### Stated exercise:
Duplicate the portion of the black-body radiation solution below between "The photon energy, E" and "is the temperature.", inclusive.

Solution

Black body radiation, spectral density: ε (ν) dν = hνρ (ν) n (ν)

The photon energy, E = hν where h is Planck’s constant and ν is the photon frequency.

The density of states, ρ (ν) = Aνⁿ⁻¹ where A is a constant independent of the frequency and the frequency term is the scaling of surface area of an n-dimensional sphere.

The Bose–Einstein distribution,

n(v)$=\frac{1}{e\frac{hv}{kT}-1}$

where k is the Boltzmann constant and T is the temperature.

We let

$x=\frac{hv}{kT}$

and get

ε(x)$\propto =\frac{x^n}{e^x-1}$

We do not need the constant of proportionality (which is not simple to calculate in 4D) to find the maximum of ε (x). Working out the constant just tells us how tall the peak is, but we are interested in where the peak is, not the total radiation.

$\frac{d\epsilon }{dx}\propto \frac{n{x}^{n-1}}{e^x-1}-\frac{x^n{e}^x}{{\left(e^x-1\right)}^2}$

We set this equal to zero for the maximum of the distribution,

$\frac{x^{n-1}{e}^x}{{\left(e^x-1\right)}^2}\left(n\left(1-e^{-x}\right)-x\right)=0$

This yields x = n (1 − e^−x) where

$x=\frac{h{v}_{max}}{kT}$

and we can relate

${\lambda }_{max}=\frac{c}{v_{max}}$

and c being the speed of light.

### Record excerpts:
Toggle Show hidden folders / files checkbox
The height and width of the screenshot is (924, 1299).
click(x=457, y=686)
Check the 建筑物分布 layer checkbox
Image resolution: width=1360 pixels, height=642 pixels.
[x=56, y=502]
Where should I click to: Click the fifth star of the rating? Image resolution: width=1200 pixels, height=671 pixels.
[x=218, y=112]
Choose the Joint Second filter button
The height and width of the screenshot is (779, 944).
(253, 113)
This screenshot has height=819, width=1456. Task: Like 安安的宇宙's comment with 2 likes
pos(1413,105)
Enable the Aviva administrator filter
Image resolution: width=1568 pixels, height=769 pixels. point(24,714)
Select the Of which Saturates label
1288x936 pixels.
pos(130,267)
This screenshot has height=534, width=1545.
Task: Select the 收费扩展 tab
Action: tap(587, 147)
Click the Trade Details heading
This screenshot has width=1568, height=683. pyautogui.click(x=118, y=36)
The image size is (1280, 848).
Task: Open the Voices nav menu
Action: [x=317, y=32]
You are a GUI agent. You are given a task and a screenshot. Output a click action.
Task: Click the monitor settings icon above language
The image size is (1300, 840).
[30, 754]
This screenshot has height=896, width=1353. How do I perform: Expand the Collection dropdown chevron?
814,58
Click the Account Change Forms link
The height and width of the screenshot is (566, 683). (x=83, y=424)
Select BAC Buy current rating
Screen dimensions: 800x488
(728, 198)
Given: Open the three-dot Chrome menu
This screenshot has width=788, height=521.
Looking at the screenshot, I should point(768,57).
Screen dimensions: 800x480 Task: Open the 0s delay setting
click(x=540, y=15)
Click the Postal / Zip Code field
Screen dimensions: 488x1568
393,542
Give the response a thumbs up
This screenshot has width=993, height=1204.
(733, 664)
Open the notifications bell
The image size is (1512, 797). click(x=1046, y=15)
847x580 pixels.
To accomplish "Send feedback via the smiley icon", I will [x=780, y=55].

### Output of the task:
The photon energy, E = hν where h is Planck’s constant and ν is the photon frequency.

The density of states, ρ (ν) = Aνⁿ⁻¹ where A is a constant independent of the frequency and the frequency term is the scaling of surface area of an n-dimensional sphere.

The Bose–Einstein distribution,

n(v)$=\frac{1}{e\frac{hv}{kT}-1}$

where k is the Boltzmann constant and T is the temperature.